View Full Version : [ubuntu] Save files on USB Live
baylors
July 24th, 2010, 03:48 AM
I've been searching for a while to no avail. Just looking for a point in the right direction... I've used UNetBootin to install a live version to an 8 GB jump drive. I'm going to use it to remove viruses from WinBlows machines. It installs, boots, and runs great but I have to install ClamAV each time because it's a live install. How can I turn my USB from live version to one where I can DL and install software once?
C.S.Cameron
July 24th, 2010, 05:05 AM
This is how I made a Unetbootin install to flash drive persistent.
Booted Live CD, (Live USB should also work)
Plugged in target flash drive.
Started Partition Editor
Created 1 GB FAT32 partition, (on the left side of the bar).
Created a 1.5 GB ext3 partition to the right of this, labeled it "casper-rw".

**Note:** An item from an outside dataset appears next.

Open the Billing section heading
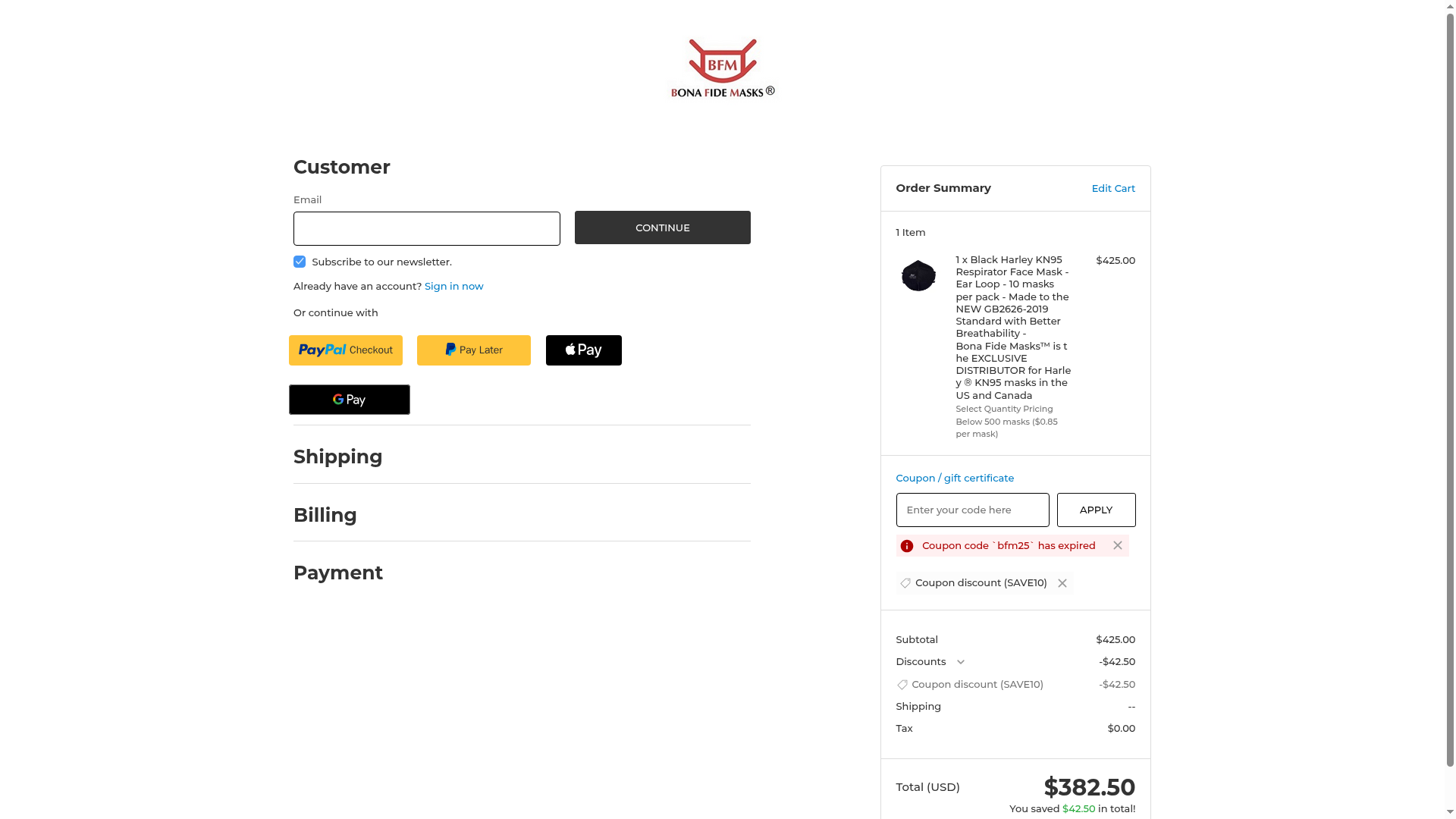This screenshot has height=819, width=1456. pos(325,515)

Created a ext3 partition in the remaining space and labeled it "home-rw".
Closed Partition Editor.
Un-mounted and re-mounted flash drive.
Started Windows, started Unetbootin, selected Diskimage, located the iso, selected Type = USB Drive, selected correct drive letter
Pressed OK, waited 5 minutes.
When Unetbootin finished, shutdown, booted thumbdrive.
At boot menu hit Tab, then typed "(space)persistent"
Ran "gksu nauilus", opened filesystem / cdrom and then opened syslinux.cfg with text editor.
Added "persistent" as shown below:
append initrd=/ubninit file=/cdrom/preseed/ubuntu.seed boot=casper quiet splash -- persistent
Rebooted, changes were persistent.
Or you could just use usb-creator booting from the Live CD, it will do a persistent install to flash drive.
nerdtron
July 24th, 2010, 05:41 AM
There's anothe exellent utility for creating persistent USB Live install. I use Linux Live USB creator.
http://www.linuxliveusb.com/
In just a few clicks and a few minutes you'll have a Live USB of most popular linux distros.
sgosnell
July 24th, 2010, 05:57 AM
My preference is for an actual install to the USB drive, not a LiveUSB version. With an actual installation, you have a complete OS on the drive, and whatever you change stays that way, just as it would on an internal HDD. You need two USB drives to do this, or a CD drive in addition to the USB drive. Install the liveCD/USB to a 1GB drive or CD, then use that to install Ubuntu to the 8GB flash drive. You can still install Ubuntu from that drive if you want, but it's a good way to just run the OS on any computer.
varunendra
July 24th, 2010, 09:34 AM
Why not just create a Live USB Startup Disk (persistant) from within Ubuntu live session. I do it all the time without any hassle and can't imagine of any quicker and more promising way around!
If you don't already know, here's how to do it:
If you have Karmic or Lucid installed, goto System>Administration>USB Startup Disk Creator. Select your karmic or lucid iso image as source and your usb drive as destination. If it is not already formatted as FAT32, click on 'Format'. Drag the 'Storage space' slider to its maximum limit (if you want more than default storage space) and go!
If you don't have them installed, you can do it through their live CDs (you won't even have to select 'source' this way).
It'll take only as much time as copying the whole iso contents onto the usb disk and will be ready as a persistant live disk! You can install clamav or whatever you want on it and it will stay there.
What C.S.Cameron suggested, creating a separate casper-rw partition (& deleting the casper-rw 'file') is only required if you need more than 4GB (FAT32's filesize limit) of storage space.
baylors
July 24th, 2010, 02:48 PM
Thank you very much! Solved!
baylors
July 27th, 2010, 09:03 PM
There's anothe exellent utility for creating persistent USB Live install. I use Linux Live USB creator.
http://www.linuxliveusb.com/
In just a few clicks and a few minutes you'll have a Live USB of most popular linux distros.
Did this and worked fine! But now I have another problem... Now on my WinBlows machine I can't just browse the CD\DVD drive anymore.
Any ideas on how to fix this? Sorry... I know this is a linux forum and I'm asking questions about a different OS, but this is really irritating.
Thanks for any and all help.
baylors
July 27th, 2010, 09:54 PM
Solved myself... linuxlive usb did some registry editing. It changed the association with autorun. If anyone has the same probs... search the registry for linuxlive usb and remove entries that deal with autorun.